Der Anteil der Menschen ohne abgeschlossene Berufsausbildung oder Abitur ist der OECD-Studie zufolge in Deutschland in den vergangenen Jahrzehnten kaum gesunken. Er liegt bei den heute 25- bis 34-Jährigen bei 13 Prozent, in der Gruppe der 55- bis 64-jährigen bei 14 Prozent. In anderen Ländern konnte der Anteil der Geringqualifizierten in den vergangen 30 Jahren deutlich verringert werden: in Österreich etwa von 23 auf 10 Prozent, in der Schweiz von 16 auf acht Prozent und in Korea gar von 43 auf Prozent.

"Diese geringe Dynamik beim Ausbau grundlegender Qualifikationen ist auch deshalb unbefriedigend, weil gerade bei Migranten der Bildungsaufstieg aus bildungsfernen Milieus nur schwer zu gelingen scheint", kritisierte Schleicher in einem Redemanuskript.

Er verwies darauf, dass in Deutschland nur rund die Hälfte der 25 bis 44-Jährigen, deren Eltern beide im Ausland geboren wurden, zumindest einen Abschluss auf dem Niveau von Sekundarstufe II erreichten, wenn beide Eltern selbst geringqualifiziert waren. Hatten die Eltern den gleichen Bildungslevel, waren aber in Deutschland geboren, gelang bei rund vier Fünftel der 25 bis 44-Jährigen der Bildungsaufstieg.

"Das muss so nicht", sagte Schleicher. In Australien, England, Estland, Irland, Israel, Kanada, Neuseeland oder Singapur schaffte ein deutlich höherer Anteil der Migranten den Aufstieg aus einem bildungsfernen Hintergrund.

Deutschland zahlt weniger für Bildung als andere

Wie schon in den Jahren zuvor kritisiert die OECD wieder, dass Deutschland, gemessen an seinem Bruttoinlandsprodukt, weniger Geld in sein Bildungssystem investiert als andere Staaten: 4,2 Prozent des BIP fließen in die Bildung, im OECD-Durchschnitt sind es mit 4,8 Prozent deutlich mehr.
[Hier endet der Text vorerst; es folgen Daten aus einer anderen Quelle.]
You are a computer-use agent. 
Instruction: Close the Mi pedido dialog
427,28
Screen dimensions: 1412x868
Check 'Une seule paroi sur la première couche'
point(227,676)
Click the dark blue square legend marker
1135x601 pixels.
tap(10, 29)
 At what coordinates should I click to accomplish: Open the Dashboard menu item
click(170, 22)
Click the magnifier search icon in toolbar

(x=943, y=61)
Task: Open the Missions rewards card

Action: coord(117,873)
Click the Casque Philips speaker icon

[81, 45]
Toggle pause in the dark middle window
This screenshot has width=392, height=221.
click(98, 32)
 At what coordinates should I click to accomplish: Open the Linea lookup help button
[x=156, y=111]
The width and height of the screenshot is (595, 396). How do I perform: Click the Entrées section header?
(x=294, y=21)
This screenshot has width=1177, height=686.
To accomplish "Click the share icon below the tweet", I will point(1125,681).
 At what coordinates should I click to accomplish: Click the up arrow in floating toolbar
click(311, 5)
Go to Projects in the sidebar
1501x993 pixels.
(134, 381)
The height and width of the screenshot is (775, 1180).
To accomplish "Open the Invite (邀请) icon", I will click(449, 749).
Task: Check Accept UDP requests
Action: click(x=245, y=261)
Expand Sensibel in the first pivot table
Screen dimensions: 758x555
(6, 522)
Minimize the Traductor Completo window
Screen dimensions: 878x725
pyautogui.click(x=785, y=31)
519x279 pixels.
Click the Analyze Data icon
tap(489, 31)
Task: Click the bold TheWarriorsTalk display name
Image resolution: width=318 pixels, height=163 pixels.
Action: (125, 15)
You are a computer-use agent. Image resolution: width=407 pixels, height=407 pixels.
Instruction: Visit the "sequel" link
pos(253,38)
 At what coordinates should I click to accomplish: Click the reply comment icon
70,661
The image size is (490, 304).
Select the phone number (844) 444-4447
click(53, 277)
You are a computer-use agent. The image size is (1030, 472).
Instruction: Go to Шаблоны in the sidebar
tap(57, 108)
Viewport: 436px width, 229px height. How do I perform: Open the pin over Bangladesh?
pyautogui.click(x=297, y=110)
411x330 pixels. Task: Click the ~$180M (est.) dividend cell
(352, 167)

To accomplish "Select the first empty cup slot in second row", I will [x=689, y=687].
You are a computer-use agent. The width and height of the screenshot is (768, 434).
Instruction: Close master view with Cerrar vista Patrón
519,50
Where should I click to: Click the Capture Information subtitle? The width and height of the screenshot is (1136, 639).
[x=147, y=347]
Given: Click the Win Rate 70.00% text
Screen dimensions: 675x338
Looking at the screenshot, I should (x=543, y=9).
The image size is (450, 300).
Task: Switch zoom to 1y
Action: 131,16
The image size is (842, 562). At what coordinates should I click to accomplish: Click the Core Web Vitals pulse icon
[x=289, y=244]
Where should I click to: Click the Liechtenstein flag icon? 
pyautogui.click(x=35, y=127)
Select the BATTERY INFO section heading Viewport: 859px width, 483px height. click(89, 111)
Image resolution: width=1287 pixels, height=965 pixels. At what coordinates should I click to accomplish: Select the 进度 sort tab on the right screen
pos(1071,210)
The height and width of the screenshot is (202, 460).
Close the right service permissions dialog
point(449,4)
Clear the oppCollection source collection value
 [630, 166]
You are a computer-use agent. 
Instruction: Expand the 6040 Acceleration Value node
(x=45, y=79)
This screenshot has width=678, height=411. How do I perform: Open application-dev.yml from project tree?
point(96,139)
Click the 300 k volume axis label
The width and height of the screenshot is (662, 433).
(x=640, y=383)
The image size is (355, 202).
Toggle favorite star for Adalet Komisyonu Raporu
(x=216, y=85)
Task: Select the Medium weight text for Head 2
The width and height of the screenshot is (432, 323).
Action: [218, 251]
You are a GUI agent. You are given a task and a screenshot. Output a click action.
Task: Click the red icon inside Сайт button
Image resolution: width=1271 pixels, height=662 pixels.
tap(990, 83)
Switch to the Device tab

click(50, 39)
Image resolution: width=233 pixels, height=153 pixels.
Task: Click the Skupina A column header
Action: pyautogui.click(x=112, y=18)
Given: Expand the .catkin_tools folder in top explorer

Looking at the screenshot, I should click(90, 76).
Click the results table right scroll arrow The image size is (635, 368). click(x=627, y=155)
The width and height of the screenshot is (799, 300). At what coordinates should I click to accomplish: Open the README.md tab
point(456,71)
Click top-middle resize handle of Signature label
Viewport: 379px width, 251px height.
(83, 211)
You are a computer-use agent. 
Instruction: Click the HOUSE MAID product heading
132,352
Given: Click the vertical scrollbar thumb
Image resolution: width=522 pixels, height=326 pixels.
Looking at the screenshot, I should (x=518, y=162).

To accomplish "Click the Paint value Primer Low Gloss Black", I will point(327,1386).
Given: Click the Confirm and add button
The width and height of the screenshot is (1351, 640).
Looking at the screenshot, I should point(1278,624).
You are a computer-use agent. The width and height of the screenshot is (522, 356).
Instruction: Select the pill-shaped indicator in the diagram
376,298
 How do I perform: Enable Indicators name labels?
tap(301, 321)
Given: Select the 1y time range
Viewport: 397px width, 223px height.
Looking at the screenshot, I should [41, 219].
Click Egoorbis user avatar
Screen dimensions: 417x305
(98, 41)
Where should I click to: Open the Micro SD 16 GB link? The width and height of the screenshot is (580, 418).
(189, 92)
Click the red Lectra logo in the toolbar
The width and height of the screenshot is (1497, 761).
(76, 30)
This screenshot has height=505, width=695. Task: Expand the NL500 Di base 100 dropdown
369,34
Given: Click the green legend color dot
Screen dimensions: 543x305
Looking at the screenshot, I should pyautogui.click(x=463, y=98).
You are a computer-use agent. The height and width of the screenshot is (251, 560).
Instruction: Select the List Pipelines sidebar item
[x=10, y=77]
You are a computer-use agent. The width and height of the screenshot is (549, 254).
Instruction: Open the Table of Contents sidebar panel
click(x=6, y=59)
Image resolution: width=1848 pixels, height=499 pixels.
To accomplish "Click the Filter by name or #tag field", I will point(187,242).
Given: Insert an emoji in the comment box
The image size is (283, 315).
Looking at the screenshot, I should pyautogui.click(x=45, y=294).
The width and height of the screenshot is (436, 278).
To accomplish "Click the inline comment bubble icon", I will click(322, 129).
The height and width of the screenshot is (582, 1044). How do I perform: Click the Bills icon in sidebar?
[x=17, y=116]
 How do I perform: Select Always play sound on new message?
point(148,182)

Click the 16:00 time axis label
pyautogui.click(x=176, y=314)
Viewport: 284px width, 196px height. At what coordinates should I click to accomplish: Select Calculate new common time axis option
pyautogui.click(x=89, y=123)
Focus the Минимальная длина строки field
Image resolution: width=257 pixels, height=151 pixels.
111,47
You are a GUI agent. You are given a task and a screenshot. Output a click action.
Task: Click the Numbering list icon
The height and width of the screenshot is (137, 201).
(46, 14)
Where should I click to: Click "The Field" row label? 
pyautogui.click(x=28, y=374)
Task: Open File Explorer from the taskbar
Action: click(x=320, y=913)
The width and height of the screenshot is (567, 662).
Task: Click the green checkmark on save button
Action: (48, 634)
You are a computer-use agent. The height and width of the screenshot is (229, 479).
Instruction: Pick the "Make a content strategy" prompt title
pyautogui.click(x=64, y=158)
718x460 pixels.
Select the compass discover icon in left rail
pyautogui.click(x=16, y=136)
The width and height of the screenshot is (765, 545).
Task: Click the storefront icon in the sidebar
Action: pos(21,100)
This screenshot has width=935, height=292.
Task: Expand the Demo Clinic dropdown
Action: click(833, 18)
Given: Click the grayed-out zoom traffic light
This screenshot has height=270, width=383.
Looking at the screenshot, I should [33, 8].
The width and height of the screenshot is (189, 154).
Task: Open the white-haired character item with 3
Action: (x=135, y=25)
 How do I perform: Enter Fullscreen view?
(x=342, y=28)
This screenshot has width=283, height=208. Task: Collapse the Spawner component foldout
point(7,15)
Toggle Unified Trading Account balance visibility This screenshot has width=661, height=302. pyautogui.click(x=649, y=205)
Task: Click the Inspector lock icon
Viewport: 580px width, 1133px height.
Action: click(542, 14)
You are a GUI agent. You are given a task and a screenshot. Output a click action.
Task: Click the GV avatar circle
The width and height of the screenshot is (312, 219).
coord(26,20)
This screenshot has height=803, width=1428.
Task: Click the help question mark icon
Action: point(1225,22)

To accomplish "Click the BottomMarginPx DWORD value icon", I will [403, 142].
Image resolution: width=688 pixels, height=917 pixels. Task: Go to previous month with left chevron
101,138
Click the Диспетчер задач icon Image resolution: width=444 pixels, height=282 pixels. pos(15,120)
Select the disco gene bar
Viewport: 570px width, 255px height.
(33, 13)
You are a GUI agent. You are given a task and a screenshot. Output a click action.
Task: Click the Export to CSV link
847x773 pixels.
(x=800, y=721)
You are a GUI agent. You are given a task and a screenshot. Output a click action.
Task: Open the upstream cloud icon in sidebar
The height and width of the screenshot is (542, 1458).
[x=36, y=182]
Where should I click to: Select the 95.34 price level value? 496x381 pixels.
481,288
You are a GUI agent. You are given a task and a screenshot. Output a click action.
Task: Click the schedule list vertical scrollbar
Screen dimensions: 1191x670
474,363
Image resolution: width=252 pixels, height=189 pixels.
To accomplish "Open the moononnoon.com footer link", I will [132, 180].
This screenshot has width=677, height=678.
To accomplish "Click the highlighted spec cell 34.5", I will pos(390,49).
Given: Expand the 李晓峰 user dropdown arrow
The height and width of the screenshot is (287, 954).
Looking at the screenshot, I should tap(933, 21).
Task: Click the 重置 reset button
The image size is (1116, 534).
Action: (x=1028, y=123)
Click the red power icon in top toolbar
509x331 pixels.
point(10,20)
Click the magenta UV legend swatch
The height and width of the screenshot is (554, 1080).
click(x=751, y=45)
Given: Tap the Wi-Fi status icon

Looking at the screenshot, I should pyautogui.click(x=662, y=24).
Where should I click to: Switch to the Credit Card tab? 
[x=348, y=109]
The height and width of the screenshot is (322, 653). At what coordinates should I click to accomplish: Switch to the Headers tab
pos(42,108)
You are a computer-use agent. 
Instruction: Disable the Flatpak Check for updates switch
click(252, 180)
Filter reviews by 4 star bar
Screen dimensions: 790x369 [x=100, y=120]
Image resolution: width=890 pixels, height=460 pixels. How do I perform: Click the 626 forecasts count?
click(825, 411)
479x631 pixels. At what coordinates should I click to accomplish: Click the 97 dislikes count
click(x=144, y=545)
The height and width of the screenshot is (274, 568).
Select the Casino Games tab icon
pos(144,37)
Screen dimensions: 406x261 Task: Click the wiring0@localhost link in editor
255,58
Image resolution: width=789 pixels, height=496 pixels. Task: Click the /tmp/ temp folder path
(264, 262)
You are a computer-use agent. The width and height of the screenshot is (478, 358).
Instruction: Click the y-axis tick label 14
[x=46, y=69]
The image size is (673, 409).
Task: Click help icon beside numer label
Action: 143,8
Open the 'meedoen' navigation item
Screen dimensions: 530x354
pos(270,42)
Auch wenn es darum geht, wer für Bildung bezahlt, gibt es deutliche Unterschiede zwischen Deutschland und den anderen OECD-Ländern. Die meisten Staaten beteiligten durch Studiengebühren "die gut verdienende Bildungsgewinner" an der Finanzierung - in Deutschland bitte man die Jüngsten zur Kasse, sagt Schleicher. Denn in der frühkindlichen Bildung liege der private Finanzierungsanteil bei etwa einem Viertel und damit deutlich über dem OECD-Schnitt.